Saturday, March 19, 2011

We Live on a Trembling Earth

We live on a trembling earth.  The new earthquake in Japan with its horrific tsunami, the unimaginable loss of life and the nightmare of a possible nuclear meltdown remind us, after the earthquakes in Haiti and Chile, that nature runs us in a big way.  Earth is very old, it has gone through its cycles and repeats again what it has done in the past.  Mankind is a new phenomena on the planet and even though we have become the top dogs here, we are no match for the land when it shows its moods, its might and power.

The awful destruction in Japan reminds me of how vulnerable and insignificant creatures we are after all.  Even if we construct the incredibly tall buildings like in Dubai, and set huge bridges across the water like the Kobe-Awagi bridge in Japan, carve long tunnels like the Delaware Aqueduct in New York, set rails across countries, all our tectonic plates have to do is shake a bit and we are at risk of losing it all.

In 1974 I lived in Lima, Peru, when a very bad earthquake took me by total surprise early in the morning as I was bathing my young daughter while my son rode his bicycle outside in the front of the house.  The noise started slowly at first and intensified to an indescribable roar; a sound I will never forget.  I hurriedly took my daughter to the middle of the garden where the terrified maid had already taken refuge and handed her my daughter.  I went back inside the house while the earth was shaking and books and things were falling down all around me; the earth, normally always under my feet, was failing my every step, undulating wildly.  I found my neighbors all in a circle hugging each other on the moving street and my son, on his bike. He ran toward me and said innocently "Mom, is there something wrong?"  I grabbed him frantically, ran again inside the house and rejoined the maid and my daughter.  It was still shaking and the walls of our living room were parting in the middle like a big mouth opening and closing.  Our cat was trying frantically to climb over the tall wall covered with ivy.  I thought the shaking would never end.  My husband came home horrified, took his cameras and went through the devastated city numb under a cloud of dust and debris that hovered for days. Lima was a sad sight.

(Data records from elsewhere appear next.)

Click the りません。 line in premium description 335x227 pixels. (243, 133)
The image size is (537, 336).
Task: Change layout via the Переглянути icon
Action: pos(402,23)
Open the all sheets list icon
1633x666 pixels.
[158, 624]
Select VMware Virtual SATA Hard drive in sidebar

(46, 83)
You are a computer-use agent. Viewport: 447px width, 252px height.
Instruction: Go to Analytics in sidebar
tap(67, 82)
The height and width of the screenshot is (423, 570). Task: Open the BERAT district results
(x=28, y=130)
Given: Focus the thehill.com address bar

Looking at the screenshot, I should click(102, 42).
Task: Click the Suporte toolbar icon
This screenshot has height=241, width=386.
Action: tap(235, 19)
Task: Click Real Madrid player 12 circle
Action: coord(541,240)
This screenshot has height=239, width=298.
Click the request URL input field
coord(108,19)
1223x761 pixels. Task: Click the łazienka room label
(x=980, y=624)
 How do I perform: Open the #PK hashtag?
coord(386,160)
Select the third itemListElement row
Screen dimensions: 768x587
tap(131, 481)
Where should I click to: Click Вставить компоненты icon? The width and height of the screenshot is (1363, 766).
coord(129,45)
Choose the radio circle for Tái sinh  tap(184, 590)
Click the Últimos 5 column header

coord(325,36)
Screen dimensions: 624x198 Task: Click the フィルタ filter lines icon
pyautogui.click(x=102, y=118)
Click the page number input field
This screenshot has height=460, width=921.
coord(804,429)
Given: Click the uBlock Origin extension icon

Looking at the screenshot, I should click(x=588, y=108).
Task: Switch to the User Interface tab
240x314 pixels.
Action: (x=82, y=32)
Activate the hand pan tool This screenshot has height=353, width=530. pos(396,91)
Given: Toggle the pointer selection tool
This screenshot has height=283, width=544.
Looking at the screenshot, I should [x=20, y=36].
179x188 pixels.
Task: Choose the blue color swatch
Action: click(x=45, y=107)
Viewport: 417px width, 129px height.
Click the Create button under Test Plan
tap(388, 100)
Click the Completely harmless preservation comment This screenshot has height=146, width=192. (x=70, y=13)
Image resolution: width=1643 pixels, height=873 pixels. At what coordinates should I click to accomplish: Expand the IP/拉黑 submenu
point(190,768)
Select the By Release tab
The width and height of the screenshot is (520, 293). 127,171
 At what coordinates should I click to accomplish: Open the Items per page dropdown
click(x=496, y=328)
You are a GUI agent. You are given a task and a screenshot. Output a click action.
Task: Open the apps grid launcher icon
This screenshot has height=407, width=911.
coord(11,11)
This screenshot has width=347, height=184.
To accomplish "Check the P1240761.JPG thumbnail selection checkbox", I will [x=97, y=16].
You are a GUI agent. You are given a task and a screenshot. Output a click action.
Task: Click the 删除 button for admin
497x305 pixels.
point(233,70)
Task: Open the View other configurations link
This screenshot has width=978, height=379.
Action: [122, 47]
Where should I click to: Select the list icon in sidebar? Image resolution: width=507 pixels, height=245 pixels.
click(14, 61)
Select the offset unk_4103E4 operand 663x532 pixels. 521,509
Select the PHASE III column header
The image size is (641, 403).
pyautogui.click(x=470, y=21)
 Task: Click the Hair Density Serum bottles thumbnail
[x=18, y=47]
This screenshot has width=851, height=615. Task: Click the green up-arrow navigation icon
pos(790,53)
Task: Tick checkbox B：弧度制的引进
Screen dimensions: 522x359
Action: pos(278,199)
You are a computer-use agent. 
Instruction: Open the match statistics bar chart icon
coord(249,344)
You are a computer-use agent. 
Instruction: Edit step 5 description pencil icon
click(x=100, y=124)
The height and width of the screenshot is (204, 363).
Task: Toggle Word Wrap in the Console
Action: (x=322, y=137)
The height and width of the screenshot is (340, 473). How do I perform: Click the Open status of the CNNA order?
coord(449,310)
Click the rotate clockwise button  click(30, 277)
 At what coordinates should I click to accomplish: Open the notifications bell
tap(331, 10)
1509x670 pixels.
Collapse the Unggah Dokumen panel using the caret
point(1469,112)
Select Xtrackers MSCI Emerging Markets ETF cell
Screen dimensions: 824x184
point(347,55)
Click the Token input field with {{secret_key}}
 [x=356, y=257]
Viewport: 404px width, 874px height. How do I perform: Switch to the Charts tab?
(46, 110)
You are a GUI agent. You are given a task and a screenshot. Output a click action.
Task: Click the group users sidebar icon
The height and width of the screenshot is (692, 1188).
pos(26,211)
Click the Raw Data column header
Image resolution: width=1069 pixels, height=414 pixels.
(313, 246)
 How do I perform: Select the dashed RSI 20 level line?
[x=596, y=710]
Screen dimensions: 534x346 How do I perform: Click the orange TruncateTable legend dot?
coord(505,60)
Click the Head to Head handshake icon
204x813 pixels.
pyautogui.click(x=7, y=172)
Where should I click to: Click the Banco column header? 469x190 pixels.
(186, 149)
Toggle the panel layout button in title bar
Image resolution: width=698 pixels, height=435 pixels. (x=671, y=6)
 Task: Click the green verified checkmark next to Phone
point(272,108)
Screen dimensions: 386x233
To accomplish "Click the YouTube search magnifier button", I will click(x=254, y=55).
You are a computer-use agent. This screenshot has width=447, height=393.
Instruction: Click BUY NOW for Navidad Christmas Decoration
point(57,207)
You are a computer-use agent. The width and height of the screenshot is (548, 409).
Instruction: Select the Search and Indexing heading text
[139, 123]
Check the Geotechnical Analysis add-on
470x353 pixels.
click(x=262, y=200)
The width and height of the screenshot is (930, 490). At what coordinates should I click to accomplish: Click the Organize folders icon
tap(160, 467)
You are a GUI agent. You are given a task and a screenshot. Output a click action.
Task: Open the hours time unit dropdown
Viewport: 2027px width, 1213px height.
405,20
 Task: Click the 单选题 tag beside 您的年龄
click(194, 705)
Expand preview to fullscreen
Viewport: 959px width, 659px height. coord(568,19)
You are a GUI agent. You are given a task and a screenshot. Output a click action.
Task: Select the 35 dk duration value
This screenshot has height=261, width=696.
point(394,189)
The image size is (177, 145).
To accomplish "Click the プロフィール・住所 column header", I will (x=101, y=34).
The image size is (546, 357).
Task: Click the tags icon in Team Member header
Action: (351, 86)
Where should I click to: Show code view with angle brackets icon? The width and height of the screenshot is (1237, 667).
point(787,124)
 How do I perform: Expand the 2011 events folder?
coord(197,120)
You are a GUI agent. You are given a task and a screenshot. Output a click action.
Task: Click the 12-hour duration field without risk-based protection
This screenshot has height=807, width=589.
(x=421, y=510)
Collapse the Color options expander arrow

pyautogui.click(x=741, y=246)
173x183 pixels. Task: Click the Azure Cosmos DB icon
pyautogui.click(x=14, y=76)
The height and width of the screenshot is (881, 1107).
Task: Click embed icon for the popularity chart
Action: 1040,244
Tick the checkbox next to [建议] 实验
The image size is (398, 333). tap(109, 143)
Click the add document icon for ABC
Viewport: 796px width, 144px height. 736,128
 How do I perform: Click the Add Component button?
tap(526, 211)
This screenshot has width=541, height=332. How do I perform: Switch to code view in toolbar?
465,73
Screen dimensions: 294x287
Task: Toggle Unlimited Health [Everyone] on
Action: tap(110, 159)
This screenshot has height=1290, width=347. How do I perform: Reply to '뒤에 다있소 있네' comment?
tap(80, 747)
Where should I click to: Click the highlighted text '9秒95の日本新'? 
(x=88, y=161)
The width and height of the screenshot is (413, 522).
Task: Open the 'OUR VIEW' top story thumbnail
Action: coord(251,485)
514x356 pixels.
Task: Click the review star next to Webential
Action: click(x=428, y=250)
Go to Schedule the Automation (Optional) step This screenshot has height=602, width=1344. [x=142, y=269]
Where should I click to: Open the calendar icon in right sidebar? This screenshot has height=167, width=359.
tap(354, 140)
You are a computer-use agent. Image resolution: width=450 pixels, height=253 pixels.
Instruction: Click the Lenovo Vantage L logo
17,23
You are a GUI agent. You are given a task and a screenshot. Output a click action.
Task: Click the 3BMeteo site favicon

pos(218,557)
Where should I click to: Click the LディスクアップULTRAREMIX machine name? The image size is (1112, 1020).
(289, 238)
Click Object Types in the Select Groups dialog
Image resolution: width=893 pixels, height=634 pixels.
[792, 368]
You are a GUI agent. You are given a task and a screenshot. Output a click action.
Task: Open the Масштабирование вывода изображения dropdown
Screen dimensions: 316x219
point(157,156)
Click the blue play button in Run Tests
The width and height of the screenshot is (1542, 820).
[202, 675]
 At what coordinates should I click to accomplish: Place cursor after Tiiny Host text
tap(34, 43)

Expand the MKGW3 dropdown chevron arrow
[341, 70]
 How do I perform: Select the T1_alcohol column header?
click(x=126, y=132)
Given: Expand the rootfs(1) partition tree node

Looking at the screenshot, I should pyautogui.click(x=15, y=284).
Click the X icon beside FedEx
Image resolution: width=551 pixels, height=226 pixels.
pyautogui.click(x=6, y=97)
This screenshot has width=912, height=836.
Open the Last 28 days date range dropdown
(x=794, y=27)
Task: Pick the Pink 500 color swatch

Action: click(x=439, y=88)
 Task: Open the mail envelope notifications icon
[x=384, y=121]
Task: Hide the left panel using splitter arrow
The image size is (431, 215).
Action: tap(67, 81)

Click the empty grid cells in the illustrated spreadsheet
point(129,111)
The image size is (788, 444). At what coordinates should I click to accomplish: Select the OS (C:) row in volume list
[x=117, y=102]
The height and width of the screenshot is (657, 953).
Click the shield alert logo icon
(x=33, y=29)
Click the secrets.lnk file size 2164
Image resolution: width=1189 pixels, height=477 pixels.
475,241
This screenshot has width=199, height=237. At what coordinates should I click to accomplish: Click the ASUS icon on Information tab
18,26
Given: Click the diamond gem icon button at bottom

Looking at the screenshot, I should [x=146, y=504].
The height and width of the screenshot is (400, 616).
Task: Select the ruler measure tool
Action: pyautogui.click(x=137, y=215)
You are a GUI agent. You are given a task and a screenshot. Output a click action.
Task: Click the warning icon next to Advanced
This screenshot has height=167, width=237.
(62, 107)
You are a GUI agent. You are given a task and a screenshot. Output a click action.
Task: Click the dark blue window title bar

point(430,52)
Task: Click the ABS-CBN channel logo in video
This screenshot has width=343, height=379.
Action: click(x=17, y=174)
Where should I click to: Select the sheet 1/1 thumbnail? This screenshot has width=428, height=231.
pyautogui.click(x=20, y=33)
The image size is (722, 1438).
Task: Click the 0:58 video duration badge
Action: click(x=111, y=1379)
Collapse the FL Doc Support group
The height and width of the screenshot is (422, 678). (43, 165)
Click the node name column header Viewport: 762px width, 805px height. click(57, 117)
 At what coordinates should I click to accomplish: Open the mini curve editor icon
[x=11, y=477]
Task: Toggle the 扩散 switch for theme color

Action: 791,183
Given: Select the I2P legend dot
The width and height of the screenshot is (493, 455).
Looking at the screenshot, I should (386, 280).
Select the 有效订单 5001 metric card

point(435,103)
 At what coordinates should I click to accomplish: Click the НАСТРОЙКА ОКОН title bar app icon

The aftershocks were so many one could not find a Valium anywhere in town.  It lasted over a month with some tremors strong enough to scare the daylight out of you.  I went to bed every night with my car and house keys and my purse next to my bed in case I had to wake up the kids and quickly escape the place at night.  It was a sheer nightmare.  This was "only" an earthquake of 7.2 on the Richter scale compared to Japan's recent 9.1.  But it killed 304 people and devastated over 4000 buildings.  I had been in earthquakes before in Mexico where the maid had jumped in my arms after my mother, who was visiting was telling me the advantages of having an older maid who would be the responsible one.  We both had a good laugh over it afterward.  Because of my familiarity with many earthquakes and their aftermath in many countries, including Colombia, I identify enormously with all the human beings that suffer through them and their inevitable aftershocks and huge destruction.

I found out that the earth shakes all the time.  Most days and everywhere.  Many of its movements are felt and many are barely noticed.  But once a big one happens, the whole community of countries is alert since we have become this global village with the speed of our instant communications and instant messages plus the world-wide presence of the internet.

So we are not safe ever.  Safety is an imaginary feeling, the calming thought that we are okay, but it is just a dream.  I think of the importance of living life doing what we love and loving all the people that touch us and inspire us to be more than we are.  I think of all our family of friends and blood and the need to share our love and our feelings.  The need to say what we think and express who we are.  The need to be honest with ourselves and honor our integrity.

After all, we are just creatures moving on big tectonic plates fighting odds against the planet with the possibility of seeing our creations destroyed.  It may happen and it may not.  We can only hope for the better.  It takes a lot of courage and a sort of huge arrogance to do what we as humans do.  But earth will survive.  It has been a part of the galaxy for eons of time.  Our beautiful Milky Way that we observe in total awe at night.

We may go on and survive as a species and we may not.  Time will tell.

See the links:

Copyright 2011 Micheline Brierre
Edited by Barry Kaplan


  1. Insightful, observant, meaningful and timely. I liked it. Charlie

  2. Great site! Truly, the tragedy that happened in Japan has affected us all...Daniel

  3. Dear Micheline,
    I experienced an earthquake once in Puerto Vallarta, Mexico and I will never forget the feeling, and it was only for about 20sec, and not directly where I was; but for those people in Japan it's a real nighmare, and to make it worst the tsunami and radioactive fall out. They are a strong nation, but still I wonder when will they be able to get out of this marasm.
    But they got back up from the other nighmare that was Hiroshima & Nagasaki, so I guess and hope that they will get back from this one also with the help of all the countries.
    Hopefully they will think twice in this country(US) before putting up anymore nuclear plants. We have to be smarter than that don't you think?